{Reference Type}: Journal Article {Title}: Left atrial strain assessment unveils left ventricular diastolic dysfunction in neonates with transient tachypnea of the newborn: A prospective observational study. {Author}: Ficial B;Dolce P;Petoello E;Flore AI;Nogara S;Ciarcià M;Brancolini G;Alfarano A;Marzollo R;Bosio I;Raimondi F;Risso FM;Beghini R;Dani C;Benfari G;Ribichini FL;Corsini I; {Journal}: Pediatr Pulmonol {Volume}: 0 {Issue}: 0 {Year}: 2024 Jul 2 {Factor}: 4.09 {DOI}: 10.1002/ppul.27156 {Abstract}: BACKGROUND: An inadequate clearance of lung fluid plays a key role in the pathogenesis of transient tachypnea of the newborn (TTN).
OBJECTIVE: To evaluate if left ventricular diastolic dysfunction contributes to reduced clearance of lung fluid in TTN.

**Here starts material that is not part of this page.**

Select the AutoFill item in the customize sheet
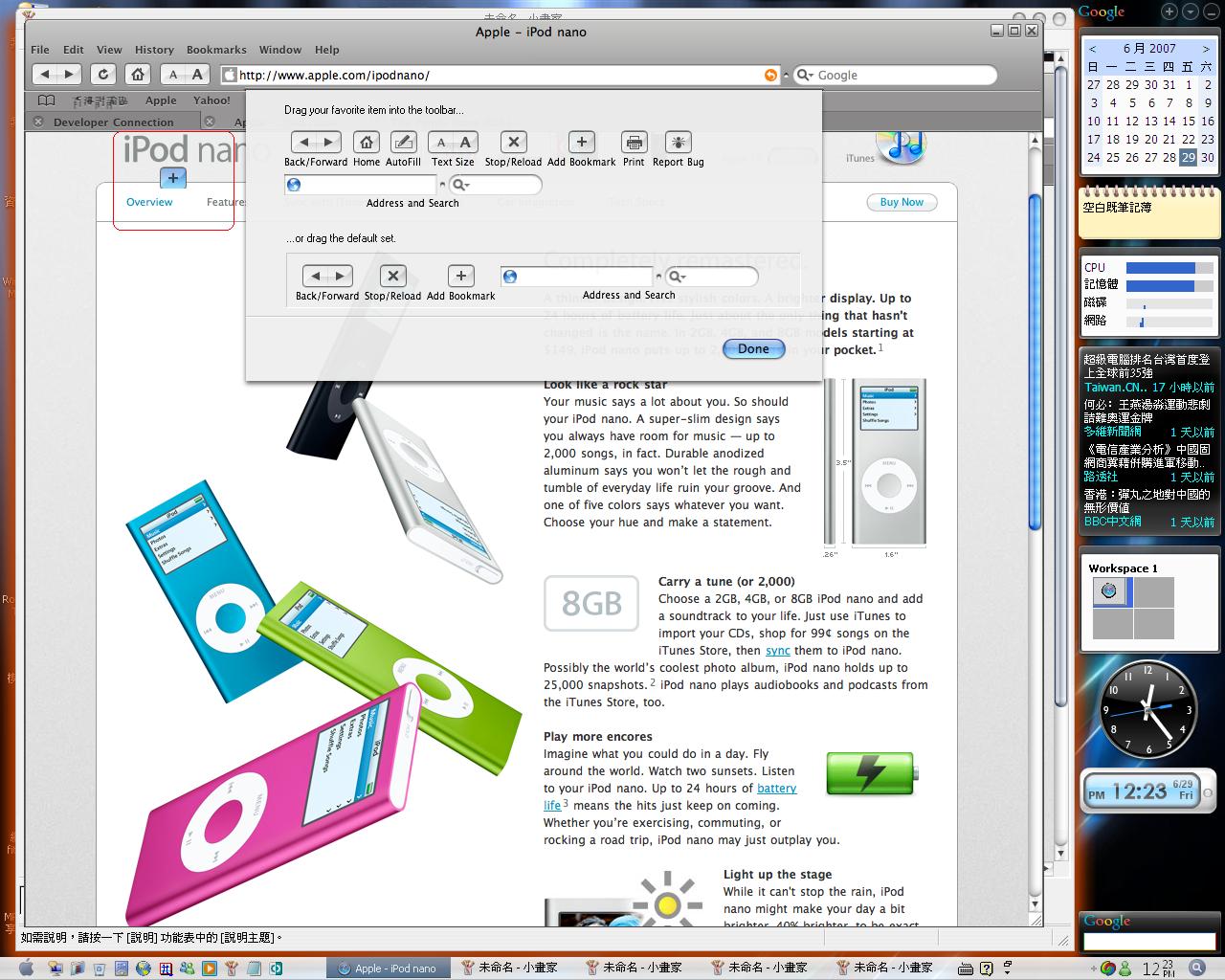The height and width of the screenshot is (980, 1225). [403, 143]
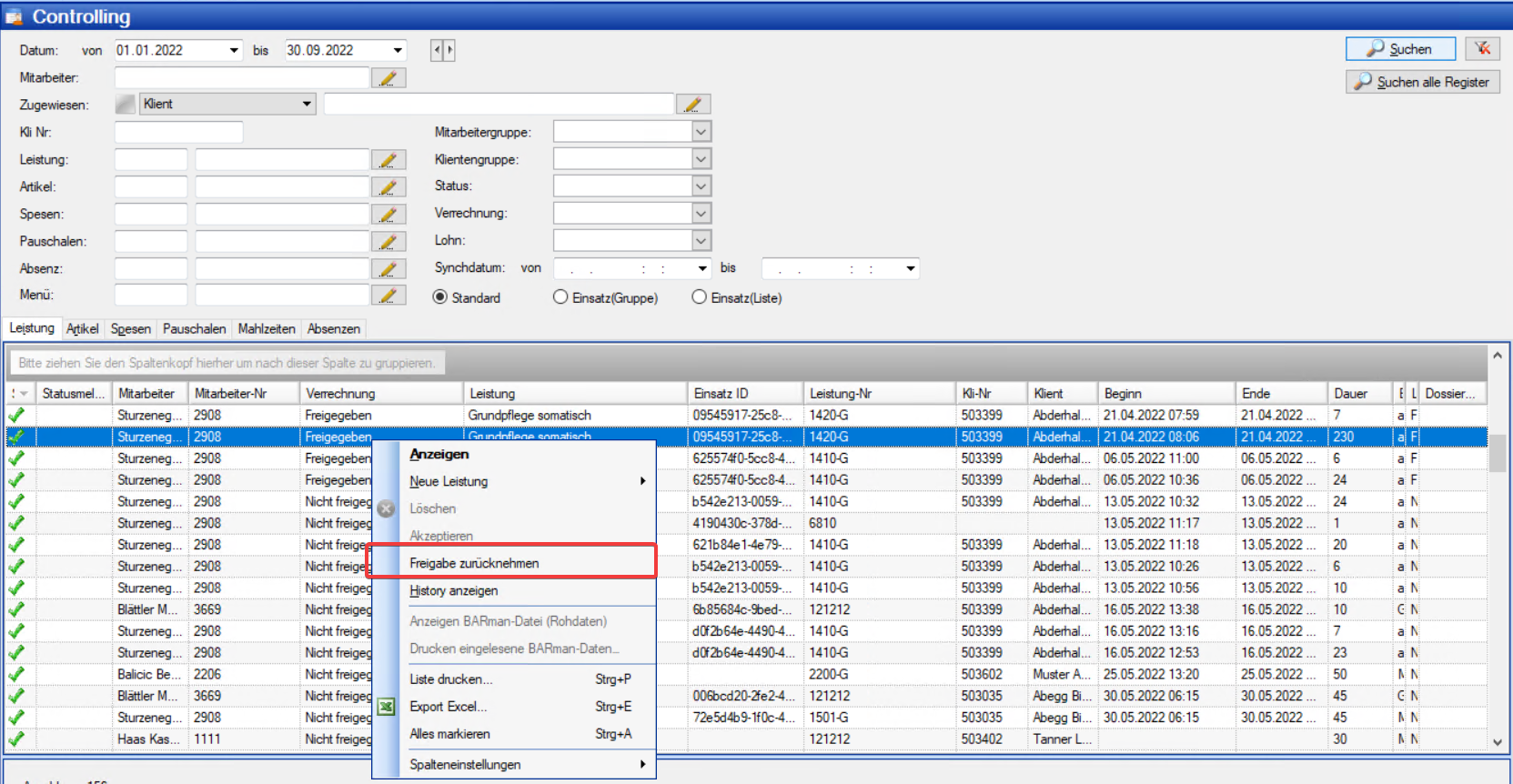Expand the Verrechnung dropdown list

tap(701, 214)
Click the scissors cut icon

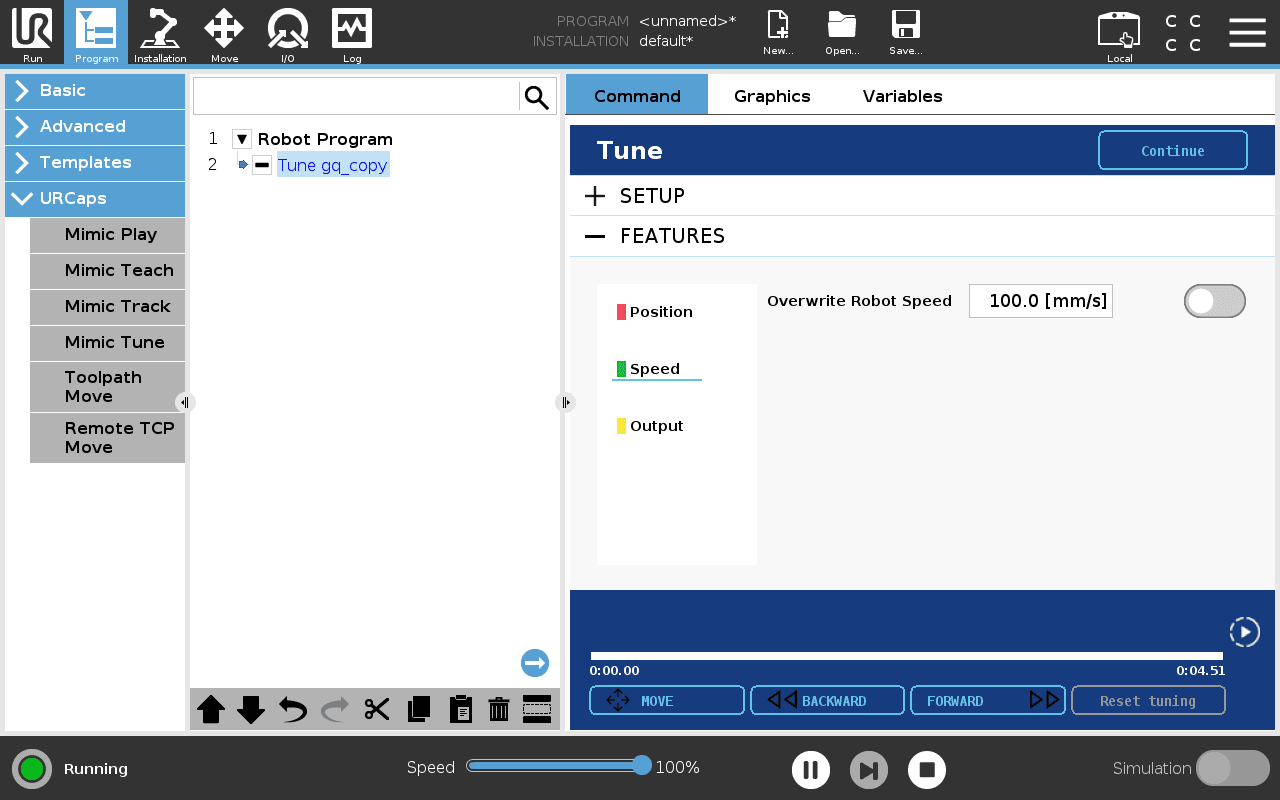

METHODS: This was a prospective, observational study. Echocardiography and lung ultrasound were performed at 2, 24 and 48 h of life (HoL) to assess biventricular function and calculate lung ultrasound score (LUS). Left atrial strain reservoir (LASr) provided surrogate measurement of left ventricular diastolic function.

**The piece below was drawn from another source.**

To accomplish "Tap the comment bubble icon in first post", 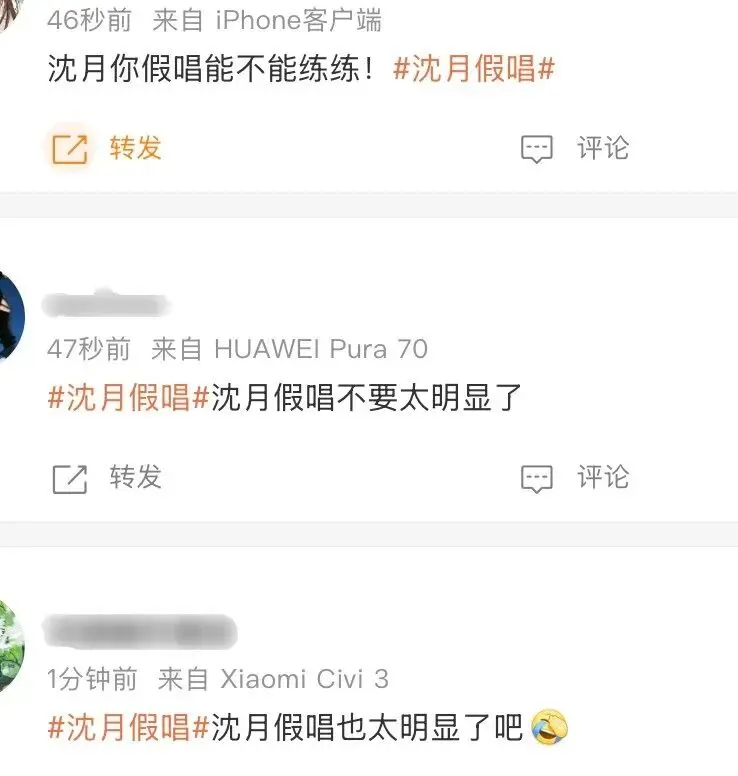I will (x=537, y=149).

RESULTS: Twenty-seven neonates with TTN were compared with 27 controls with no difference in gestation (36.1 ± 2 vs. 36.9 ± 2 weeks) or birthweight (2508 ± 667 vs. 2718 ± 590 g). Biventricular systolic function was normal in both groups. LASr was significantly lower in cases at 2 (21.0 ± 2.7 vs. 38.1 ± 4.4; p < 0.01), 24 (25.2 ± 4.5 vs. 40.6 ± 4.0; p < 0.01) and 48 HoL (36.5 ± 5.8 and 41.6 ± 5.2; p < 0.01), resulting in a significant group by time interaction (p < 0.001), after adjusting for LUS and gestational diabetes. A logistic regression model including LUS, birth weight and gestational diabetes as covariates, showed that LASr at 2 HoL was a predictor of respiratory support at 24 HoL, with an adjusted odds ratio of 0.60 (CI 0.36-0.99).
CONCLUSIONS: LASr was reduced in neonates with TTN, suggesting diastolic dysfunction, that may contribute to the delay in lung fluid clearance.